··· Provided records ···

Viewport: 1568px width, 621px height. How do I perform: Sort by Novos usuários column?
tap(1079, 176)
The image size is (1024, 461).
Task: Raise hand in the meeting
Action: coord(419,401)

···

# Try it
Every record, word for word, must be returned.

# Task solution
Viewport: 1568px width, 621px height. How do I perform: Sort by Novos usuários column?
tap(1079, 176)
The image size is (1024, 461).
Task: Raise hand in the meeting
Action: coord(419,401)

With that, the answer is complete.